Pero, advierte Peñuelas, «esto tiene un límite. El crecimiento ilimitado no puede continuar. Siempre digo que hay que ponerse un póster del planeta en la habitación para darse cuenta de que los recursos son limitados.»
Y es que los árboles necesitan otros elementos, como el potasio. Además, muchas especies no están adaptadas a los cambios de temperatura, y mucho menos a la ola de calor extrema que se vivió en Europa en 2003. A esto hay que sumarle que en algunas regiones del mundo el cambio climático se traduce en períodos de sequía y aridez: les falta agua.
 
Y también hay que añadir la deforestación, especialmente en zonas como el sur de la Amazonia, la República Democrática del Congo o Indonesia. La pérdida de su papel como sumidero de carbono supone que las regiones tropicales se vuelven neutrales en el ciclo del carbono (es decir, almacenan CO2 tanto como emiten).
¿Y qué impulsa la deforestación?

Según la FAO (Organización de las Naciones Unidas para la Alimentación y la Agricultura), entre 1990 y 2020 se han perdido 178 millones de hectáreas de bosques.

Andreas Malm, en su libro «El murciélago y el capital», hace un recorrido histórico sobre este problema. Explica que hasta la década de 1990, la tala de árboles de los trópicos del sudeste asiático y latinoamérica había sido impulsada por los Estados. Y es que en 1960 y 1970, se extendieron levantamientos de campesinos que actuaban en esas selvas recónditas de países recién independizados en el sudeste asiático, así que EEUU hizo que los Gobiernos locales paralizasen el apoyo popular de esos insurgentes entregando a los pequeños propietarios las tierras que tanto ansiaban. De esta manera, no se unirían a las guerrillas. La dictadura militar de Indonesia los reubicó en las islas exteriores, y en el caso de Latinoamérica, Brasil partió en dos el Amazonas con la megautopista y envió a colonizadores a las tierras de las carreteras secundarias. Así, consiguieron dos objetivos: despejar los bosques y acabar con los levantamientos. 

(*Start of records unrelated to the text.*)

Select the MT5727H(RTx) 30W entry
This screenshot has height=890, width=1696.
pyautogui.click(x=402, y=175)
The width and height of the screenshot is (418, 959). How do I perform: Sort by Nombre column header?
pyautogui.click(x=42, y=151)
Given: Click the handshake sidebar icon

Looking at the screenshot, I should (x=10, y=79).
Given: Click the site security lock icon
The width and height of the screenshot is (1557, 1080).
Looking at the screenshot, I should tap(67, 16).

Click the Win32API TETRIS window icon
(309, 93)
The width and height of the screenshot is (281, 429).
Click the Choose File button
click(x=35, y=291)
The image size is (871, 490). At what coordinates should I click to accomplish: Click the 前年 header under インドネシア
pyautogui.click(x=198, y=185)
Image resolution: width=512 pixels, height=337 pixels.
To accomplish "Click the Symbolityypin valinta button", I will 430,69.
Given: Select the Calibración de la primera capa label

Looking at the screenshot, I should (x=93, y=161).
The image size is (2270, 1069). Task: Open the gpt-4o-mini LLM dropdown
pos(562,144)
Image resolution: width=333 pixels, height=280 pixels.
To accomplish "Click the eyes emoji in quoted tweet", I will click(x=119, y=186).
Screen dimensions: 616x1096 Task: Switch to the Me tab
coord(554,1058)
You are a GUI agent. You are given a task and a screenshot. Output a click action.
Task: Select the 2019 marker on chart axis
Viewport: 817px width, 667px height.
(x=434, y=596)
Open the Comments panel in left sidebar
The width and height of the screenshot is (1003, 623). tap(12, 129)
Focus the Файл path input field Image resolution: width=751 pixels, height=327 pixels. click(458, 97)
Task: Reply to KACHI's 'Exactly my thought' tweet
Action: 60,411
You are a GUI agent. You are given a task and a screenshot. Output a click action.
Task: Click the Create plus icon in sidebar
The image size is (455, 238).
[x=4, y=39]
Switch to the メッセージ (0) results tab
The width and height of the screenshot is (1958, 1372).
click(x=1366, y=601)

 Pero llegó el momento en que las iniciativas para despejar los bosques vinieron de actores privados, con sus propios objetivos: la carne de res, la soja, el aceite de palma, la madera… Pero ya no eran pequeños espacios, sino plantaciones de palma aceitera de más de tres mil hectáreas en Indonesia, o miles de hectáreas de ranchos de ganado en Brasil. Malasia e Indonesia otro tanto: producen el 90% del aceite de palma de todo el mundo.
El naturalista David Attenborough recordaba en 2014 la primera vez que llegó a Sabah, en la parte malasia de la isla de Borneo: «fue hace 40 años para filmar a los murciélagos en la cueva de Gomatong, lo que nadie había hecho previamente. En esa época, teníamos que abrirnos paso en la jungla porque no había caminos» «Cuando finalmente entramos en la cueva, había este gran cúmulo de guano que tuvimos que escalar para poder observar a los murciélagos. Fue inolvidable», dijo.
«Cuando los árboles caen y los animales autóctonos mueren masacrados, los gérmenes nativos flotan como el polvo», explicaba poco antes, David Quammen en su libro «Contagio. La evolución de las pandemias». Ningún otro país como Malasia ha perdido bosques vírgenes a tanta velocidad. Y, además, se convierten en bosques fragmentados, lo que acelera la evolución de los patógenos, ya que los encierran en espacios aislados que mutan a su manera. Las empresas de deforestación acaban con esas fronteras naturales, con la biodiversidad , vacuna natural que evita que el virus acumule una capacidad de contagio suficiente.
Los focos de transmisión y los focos de deforestación están ubicados en los trópicos. Y una cuarta parte de los murciélagos del planeta viven en el sudeste asiático que, expulsados de sus hábitats, buscan cobijo y alimentos en graneros, plantaciones, cerca de los humanos. En el caso de Brasil, el murciélago vampiro se ve obligado a atacar al ganado. Y en el caso de Nigeria, la deforestación por madera y cacao crea las mejores condiciones para las larvas de mosquito, que reciben más luz solar y ven desaparecer sus depredadores. Así, la malaria causa estragos en ese país.
Los virus transportados por los murciélagos viajan más lejos y rápido y son más nocivos, pero ya a los patógenos no se les puede etiquetar con un «made in». La circulación es cada vez más rápida y abarca más suelo. Hay una «compresión espaciotemporal» que rompe con las barreras espaciales, por las tecnologías más rápidas, por el capital que aspira a acortar el tiempo para aumentar beneficios, porque el tiempo es oro.
Pero no debe serlo para el tiempo de vida de algunos. Según FAO, los pueblos indígenas de todo el mundo viven en un 22% de la tierra, pero gestionan hasta el 80% de la biodiversidad, que luchan todos los días contra la invasión de los agricultores de palma aceitera, caucho, pulpa y otras plantaciones, los madereros ilegales, los cazadores furtivos, los incendios intencionados…
En los últimos 30 años, más de la mitad de los bosques de Sumatra han desaparecido. Actualmente, la mayor amenaza del bosque Harapan de 769 kilómetros cuadrados, en el centro de Sumatra, es una carretera propuesta por una compañía de carbón, PT Marga Bara Jaya (MBJ), para transportar carbón. Un tercio de la carretera de 88 kilómetros atravesaría el bosque.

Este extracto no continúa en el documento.